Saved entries
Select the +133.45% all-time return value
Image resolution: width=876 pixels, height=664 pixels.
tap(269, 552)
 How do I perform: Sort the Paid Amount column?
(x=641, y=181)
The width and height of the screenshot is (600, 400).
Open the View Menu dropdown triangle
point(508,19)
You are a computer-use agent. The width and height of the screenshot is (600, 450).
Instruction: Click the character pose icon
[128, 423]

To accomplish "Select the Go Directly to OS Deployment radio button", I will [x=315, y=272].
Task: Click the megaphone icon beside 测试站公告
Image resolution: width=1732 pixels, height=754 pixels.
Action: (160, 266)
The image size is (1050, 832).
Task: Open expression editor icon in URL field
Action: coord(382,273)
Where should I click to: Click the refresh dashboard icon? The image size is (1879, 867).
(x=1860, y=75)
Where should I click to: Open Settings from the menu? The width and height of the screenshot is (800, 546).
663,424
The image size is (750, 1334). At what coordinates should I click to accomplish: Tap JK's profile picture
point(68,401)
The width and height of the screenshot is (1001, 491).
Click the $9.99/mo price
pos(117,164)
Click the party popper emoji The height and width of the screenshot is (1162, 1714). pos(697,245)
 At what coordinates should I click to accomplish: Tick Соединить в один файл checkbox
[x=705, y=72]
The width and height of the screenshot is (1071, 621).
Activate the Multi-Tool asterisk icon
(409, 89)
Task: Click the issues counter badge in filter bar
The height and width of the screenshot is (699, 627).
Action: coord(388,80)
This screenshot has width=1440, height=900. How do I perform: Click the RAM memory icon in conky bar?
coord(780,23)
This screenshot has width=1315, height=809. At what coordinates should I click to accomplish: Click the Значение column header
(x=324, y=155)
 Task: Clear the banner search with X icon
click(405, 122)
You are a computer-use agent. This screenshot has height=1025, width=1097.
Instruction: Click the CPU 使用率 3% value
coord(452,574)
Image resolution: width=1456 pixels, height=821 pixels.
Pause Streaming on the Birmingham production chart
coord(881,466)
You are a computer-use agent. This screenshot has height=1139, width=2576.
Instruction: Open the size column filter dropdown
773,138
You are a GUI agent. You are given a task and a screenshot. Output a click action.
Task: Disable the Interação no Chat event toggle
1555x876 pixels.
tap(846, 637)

▶ [Description of the task]: The answer must be every line of the data that contains the word "computer".

▶ [Written solution]:
You are a computer-use agent. The width and height of the screenshot is (600, 450).
You are a computer-use agent. This screenshot has height=1025, width=1097.
You are a computer-use agent. This screenshot has height=1139, width=2576.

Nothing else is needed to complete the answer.